Segment Start: Recorded information

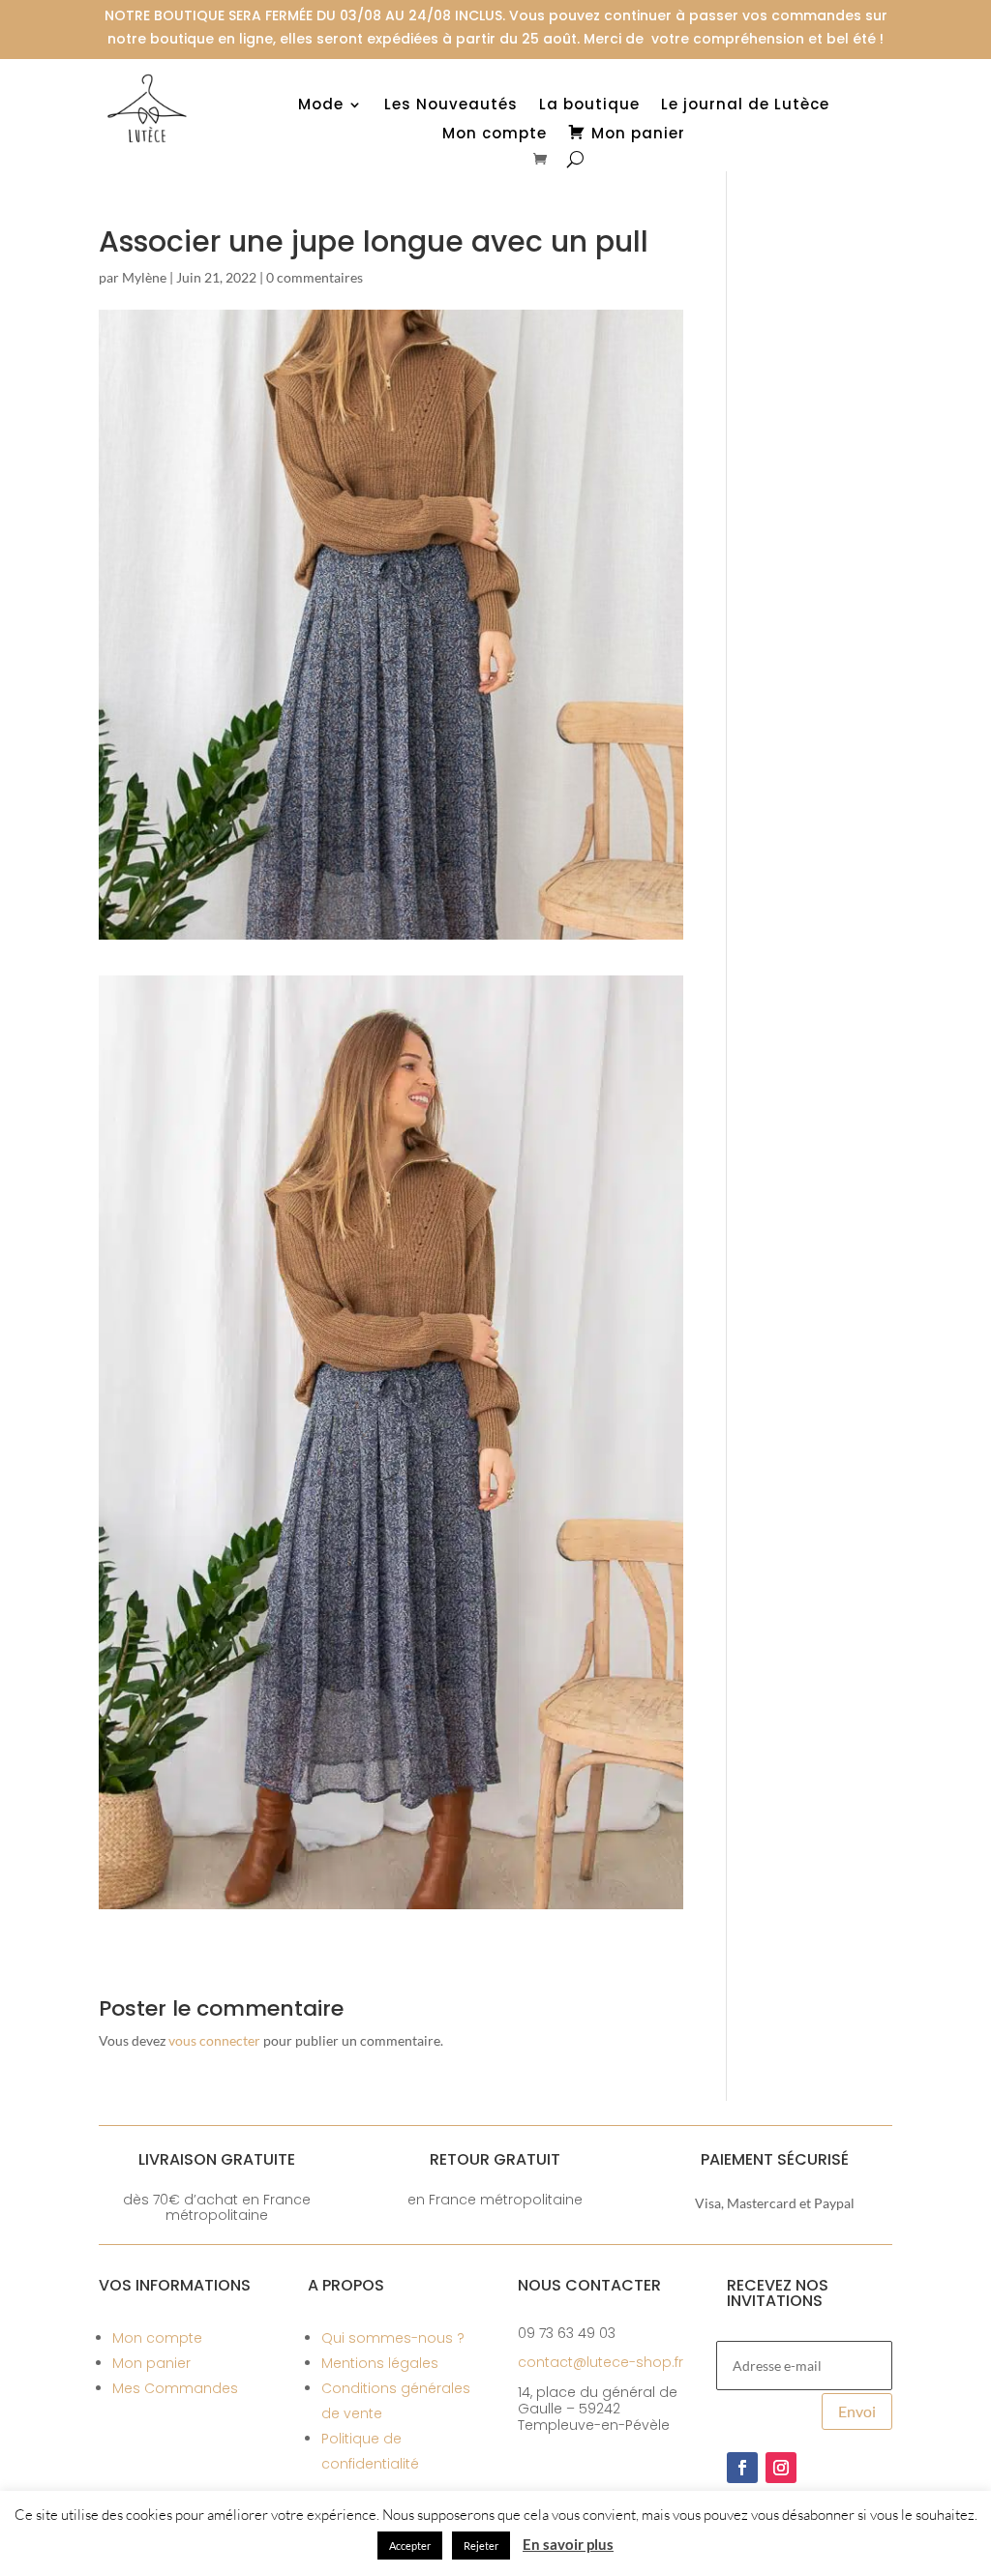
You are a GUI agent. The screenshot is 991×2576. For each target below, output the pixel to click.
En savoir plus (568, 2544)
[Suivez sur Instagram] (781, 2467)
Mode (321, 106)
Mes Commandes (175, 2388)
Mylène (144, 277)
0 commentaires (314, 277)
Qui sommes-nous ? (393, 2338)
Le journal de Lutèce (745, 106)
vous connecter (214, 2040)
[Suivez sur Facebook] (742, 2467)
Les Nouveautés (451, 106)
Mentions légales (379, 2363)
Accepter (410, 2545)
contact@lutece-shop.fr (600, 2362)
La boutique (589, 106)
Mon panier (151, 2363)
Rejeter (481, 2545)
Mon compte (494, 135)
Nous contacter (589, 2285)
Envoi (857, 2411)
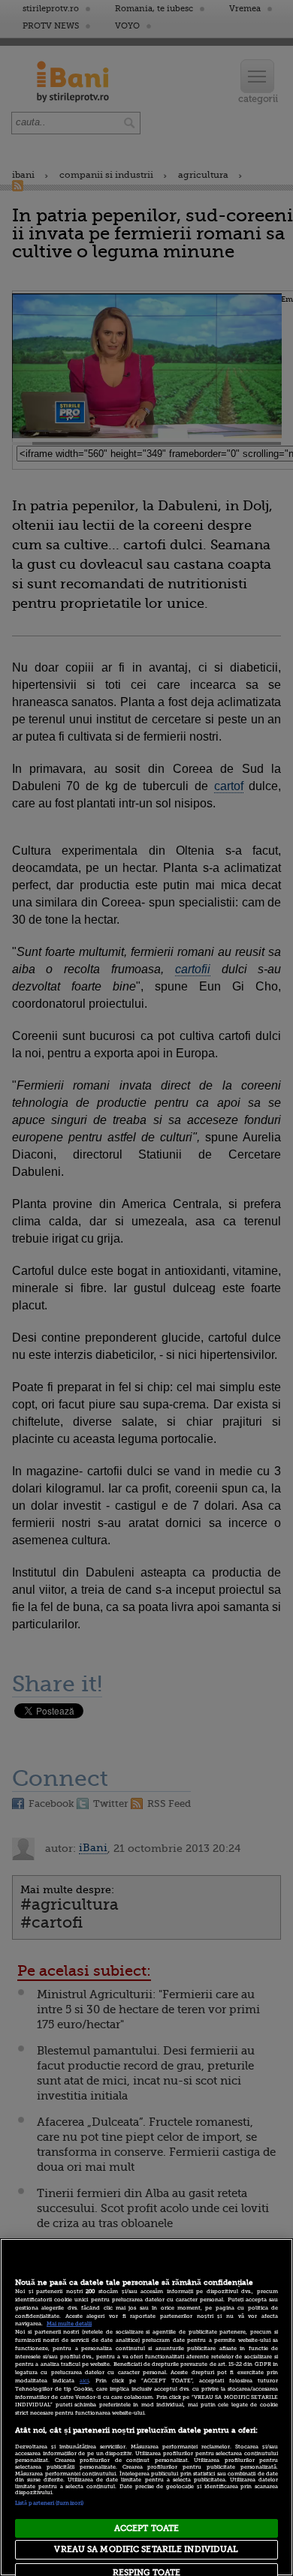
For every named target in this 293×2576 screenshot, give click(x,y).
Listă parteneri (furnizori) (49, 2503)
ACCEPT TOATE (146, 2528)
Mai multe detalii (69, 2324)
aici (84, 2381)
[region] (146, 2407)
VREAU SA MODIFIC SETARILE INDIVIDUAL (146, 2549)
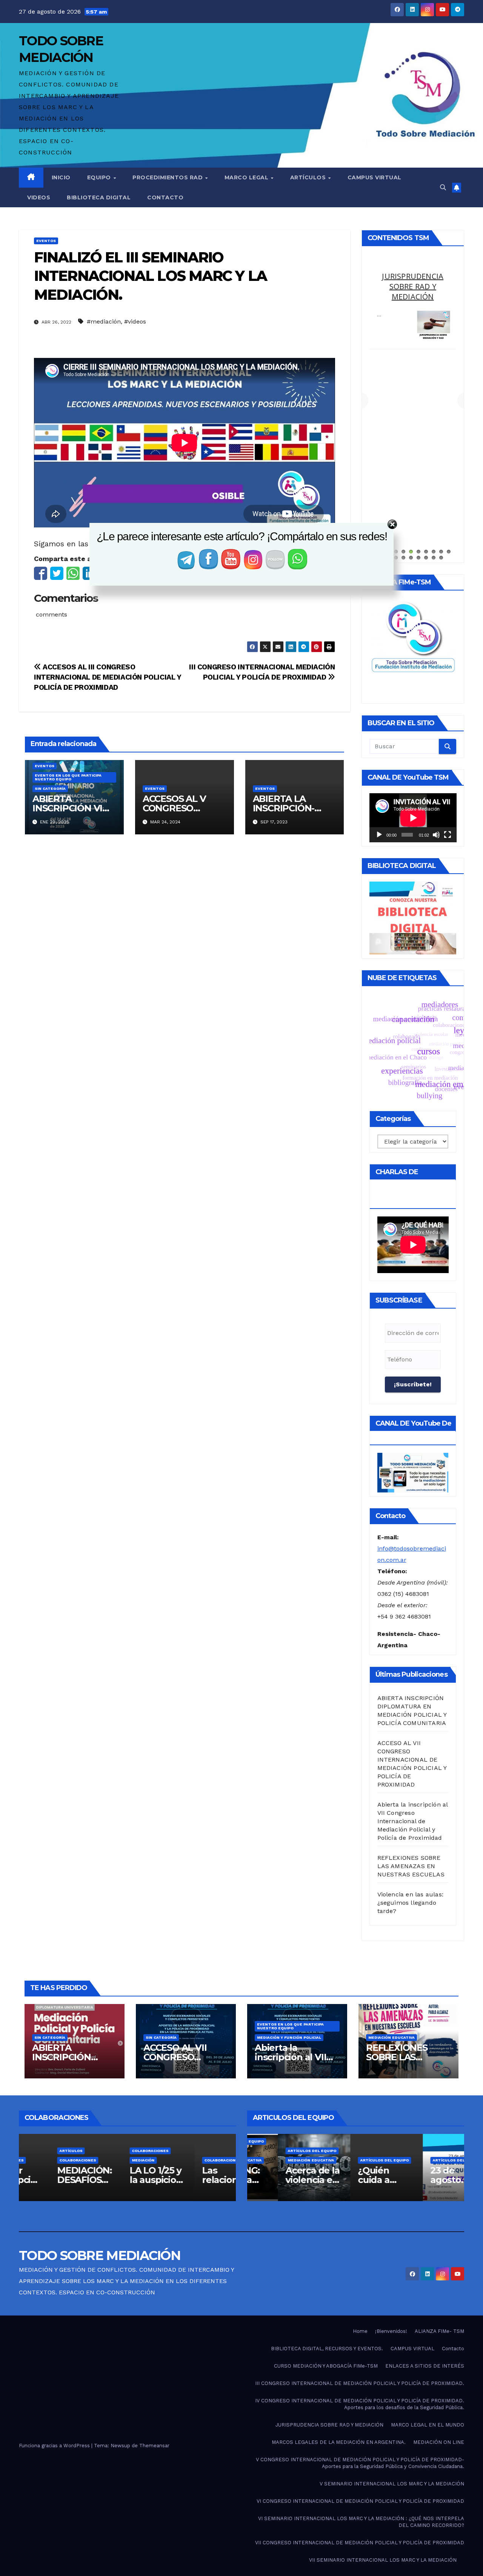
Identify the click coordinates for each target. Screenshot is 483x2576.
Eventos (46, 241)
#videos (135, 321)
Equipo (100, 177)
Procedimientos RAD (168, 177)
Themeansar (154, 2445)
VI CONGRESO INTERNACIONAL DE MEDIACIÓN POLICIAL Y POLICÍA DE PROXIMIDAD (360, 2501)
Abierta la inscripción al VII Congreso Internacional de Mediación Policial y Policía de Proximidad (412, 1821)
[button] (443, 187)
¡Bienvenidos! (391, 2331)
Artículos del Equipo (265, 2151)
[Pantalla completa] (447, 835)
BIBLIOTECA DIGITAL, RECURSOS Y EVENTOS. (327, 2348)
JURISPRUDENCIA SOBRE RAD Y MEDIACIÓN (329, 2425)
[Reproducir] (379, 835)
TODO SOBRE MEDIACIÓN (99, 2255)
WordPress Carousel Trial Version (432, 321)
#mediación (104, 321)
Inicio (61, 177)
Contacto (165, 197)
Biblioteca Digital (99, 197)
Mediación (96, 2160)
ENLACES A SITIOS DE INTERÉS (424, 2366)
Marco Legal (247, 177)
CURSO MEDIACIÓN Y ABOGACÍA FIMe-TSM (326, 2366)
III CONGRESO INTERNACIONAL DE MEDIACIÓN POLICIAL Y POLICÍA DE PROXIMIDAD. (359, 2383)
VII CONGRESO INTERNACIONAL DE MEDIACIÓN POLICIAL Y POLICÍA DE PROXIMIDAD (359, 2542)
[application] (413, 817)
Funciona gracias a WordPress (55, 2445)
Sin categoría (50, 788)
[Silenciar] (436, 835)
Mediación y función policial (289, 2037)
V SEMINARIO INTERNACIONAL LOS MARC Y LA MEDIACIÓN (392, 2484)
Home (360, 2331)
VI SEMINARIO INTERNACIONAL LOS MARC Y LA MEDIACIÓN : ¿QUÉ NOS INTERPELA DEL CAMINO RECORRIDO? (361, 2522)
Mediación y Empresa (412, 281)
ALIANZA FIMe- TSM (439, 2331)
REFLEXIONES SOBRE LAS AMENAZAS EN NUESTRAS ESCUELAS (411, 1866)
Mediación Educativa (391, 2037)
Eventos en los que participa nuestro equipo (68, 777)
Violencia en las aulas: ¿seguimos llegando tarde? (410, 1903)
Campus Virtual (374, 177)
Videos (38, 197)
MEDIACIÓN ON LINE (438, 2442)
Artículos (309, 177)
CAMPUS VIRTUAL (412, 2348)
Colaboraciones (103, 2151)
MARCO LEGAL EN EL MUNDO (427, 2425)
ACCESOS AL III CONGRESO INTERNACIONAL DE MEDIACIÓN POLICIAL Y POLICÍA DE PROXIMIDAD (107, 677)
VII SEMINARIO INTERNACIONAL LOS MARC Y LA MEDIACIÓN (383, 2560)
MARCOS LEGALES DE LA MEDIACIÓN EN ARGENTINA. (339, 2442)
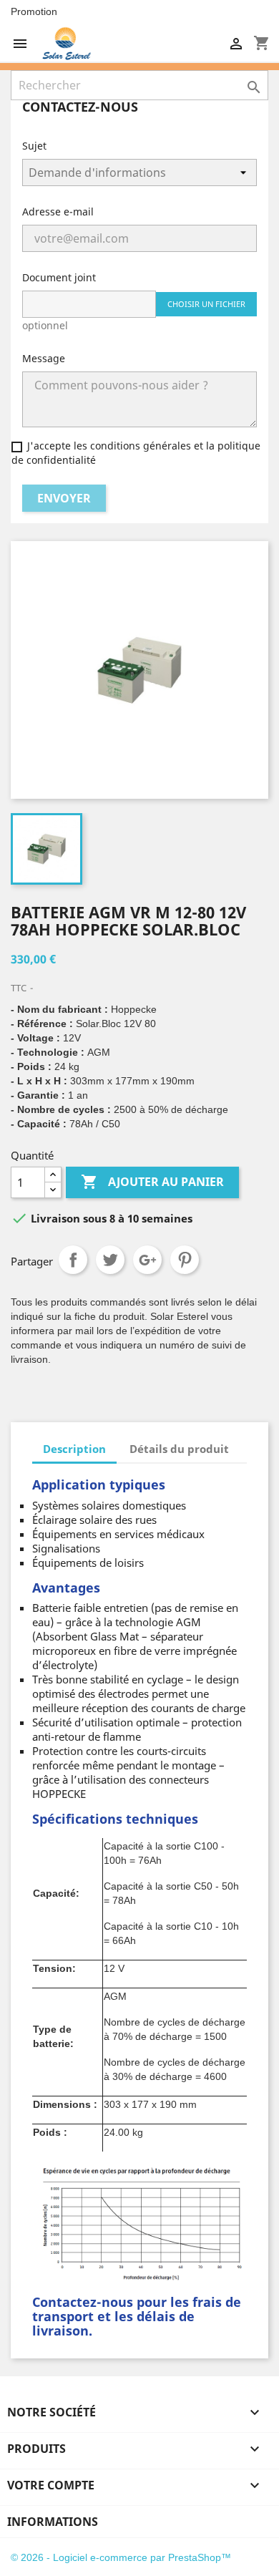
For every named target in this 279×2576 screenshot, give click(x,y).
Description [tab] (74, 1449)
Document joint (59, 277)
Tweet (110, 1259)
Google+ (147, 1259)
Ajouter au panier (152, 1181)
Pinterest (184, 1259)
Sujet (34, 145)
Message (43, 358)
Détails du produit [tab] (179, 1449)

Segment End: Recorded information

Within the listing above, the lines from the one with "Accepter (410, 2545)" through the one with "VREAU SA MODIFIC" are to be given again word for word. Do not include pictures.

Accepter (410, 2545)
contact@lutece-shop.fr (600, 2362)
La boutique (589, 106)
Mon panier (151, 2363)
Rejeter (481, 2545)
Mon compte (494, 135)
Nous contacter (589, 2285)
Envoi (857, 2411)
For every named target in this 293×2576 screenshot, give click(x,y).
Listă parteneri (furnizori) (49, 2503)
ACCEPT TOATE (146, 2528)
Mai multe detalii (69, 2324)
aici (84, 2381)
[region] (146, 2407)
VREAU SA MODIFIC SETARILE INDIVIDUAL (146, 2549)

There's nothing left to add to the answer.